▶ [KUTIPAN]:

>>>>

Kontrak Freeport Dihentikan, RI Mampu Bayar Hutang Luar Negeri

Bila kontrak Freeport diputus, RI bisa membayar hutang luar negeri. (santrinews.com/bps)

Jakarta – Direktur Eksekutif Asosiasi Pengusaha Mineral Indonesia (Apemindo) Ladjiman Damanik meminta pemerintah tak memperpanjang kontrak yang akan habis pada 2021. Menurut dia, Indonesia mampu untuk kelola tambang bawah tanah di Papua tersebut.

“Tidak diperpanjang. Hampir 50 tahun Freeport di sana masa kita nuntun saja bos? tidak. Kita mampu, aspek yang kita miliki oke. IPO saya juga tidak setuju, karena yang saya takuti itu jatuhnya akan ke asing juga, kecuali kalau diatur IPO khusus untuk Freeport bahwa kepemilikan saham yang paling besar Indonesia. Kalau ada aturan seperti itu mungkin dipertimbangkan (untuk diperpanjang),” ujarnya kepada merdeka.com, Sabtu, 5 Desember 2015.

Ladjiman mengatakan jika Freeport tidak diperpanjang dan bisa dikelola oleh pemerintah Indonesia, maka akan menghasilkan keuntungan untuk Indonesia. Keuntungan itu salah satunya adalah Indonesia mampu membayar utang luar negerinya melalui hasil tambang.

“Jangan lupa, kita bisa bayar utang. Bayar utang kita Rp 4,082 triliun pakai emas,” tegas dia.

<<<<

▶ [LATIHAN TERTULIS A]:
Tentukan apakah setiap pernyataan berikut sesuai dengan kutipan tentang kontrak Freeport di atas, lalu jawab ya atau tidak disertai kata-kata penentu dari kutipan itu: (i) Kontrak Freeport akan habis pada 2021. (ii) Ladjiman Damanik menyetujui IPO tanpa syarat apa pun. (iii) Menurut Ladjiman, utang Indonesia dapat dibayar dengan emas.
▶ [LATIHAN TERTULIS B]:
Lanjutkan kutipan tentang kontrak Freeport di atas mulai dari setelah kalimat terakhirnya.

▶ [INFORMASI YANG DITAMPILKAN]:
>>>>

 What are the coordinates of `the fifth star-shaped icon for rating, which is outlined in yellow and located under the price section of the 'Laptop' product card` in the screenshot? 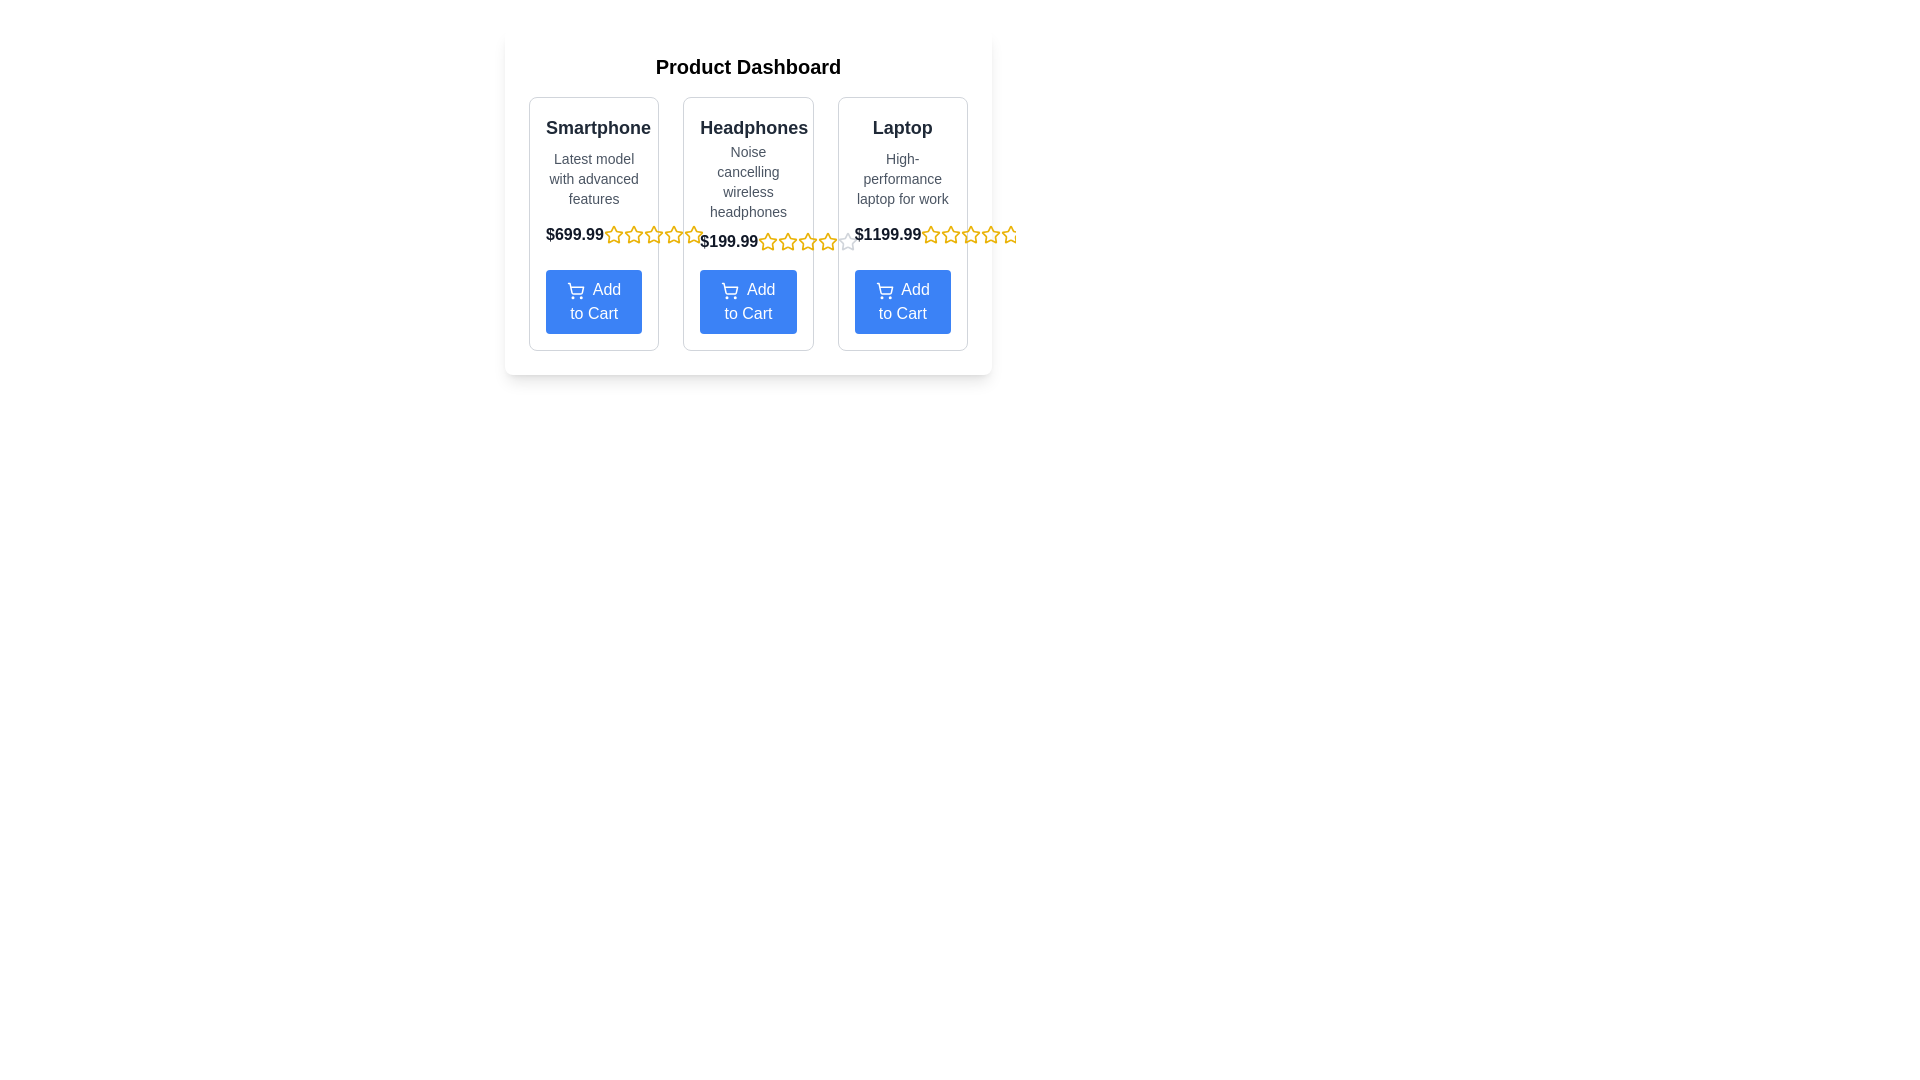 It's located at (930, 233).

<<<<

▶ [JAWABAN A]:
(i) Ya: "kontrak yang akan habis pada 2021". (ii) Tidak: "IPO saya juga tidak setuju". (iii) Ya: "Bayar utang kita Rp 4,082 triliun pakai emas".

▶ [JAWABAN B]:
Sementara itu, Direktur Indonesian Resources Studies (IRESS), Marwan Batubara mengatakan keuntungan yang didapat Indonesia dalam mengelola tambang Freeport tidak akan cukup untuk menutupi utang.

Berdasarkan data dari Otoritas Jasa Keuangan (OJK), jumlah utang luar negeri Indonesia per triwulan III-2015 mencapai USD 302,4 miliar atau sekitar Rp 4.082 triliun.

“Kita harus berhitung juga sebetulnya berapa sih, jadi yang disebut pak Rizal sampai bertahun-tahun itu juga kan ada hitungannya, Freeport itu terbuka. Cadangan emas itu sekitar 28 juta ounce kalikan saja USD 1.200, itu kira-kira USD 36 miliar itu, kira-kira Rp 500 triliun, utang kita RP 2.000 triliun lebih, tembaganya itu harganya kalau tidak salah sekitar USD 3 per ton jadi USD 30 miliar ton, kalikan saja itu menjadi USD 90 miliar. Sekitar Rp 1.600 triliun kita ada pemasukan, gimana utang mau bisa bayar? tidak cukup lah. Itu kan baru pendapatan kotor, kalau biaya operasinya minimal 30-40 persen berarti keuntungannya tinggal Rp 1.000 triliun. Itu juga tidak dalam waktu singkat, tapi 20 tahun. Artinya kita hanya mendapat sekitar Rp 50 triliun setiap tahun. Bayar utang melalui APBN lebih dari Rp 100 triliun setiap tahun. Harus bicara faktual,” jelas dia.

Marwan mengaku lebih setuju jika pemerintah memperpanjang kontrak Freeport. Hal ini dianggap realistis jika dilihat dari kembang kempisnya perekonomian Indonesia, serta upaya pemerintah Indonesia dalam memperbaiki pertumbuhan di 2016.

“Maka supaya untung itu makin besar kita harus menjadi pengelola. saya juga melihat pemerintah itu akan kah berani mengambil sikap, keberaniannya seperti apa? lalu kita juga dalam kondisi kesulitan keuangan, sedang mengundang investor, sedang mencari pinjaman, target penerimaan pajak tidak tercapai, ini kan pertimbangan yang harus diambil,” kata dia. (nabil/mdk)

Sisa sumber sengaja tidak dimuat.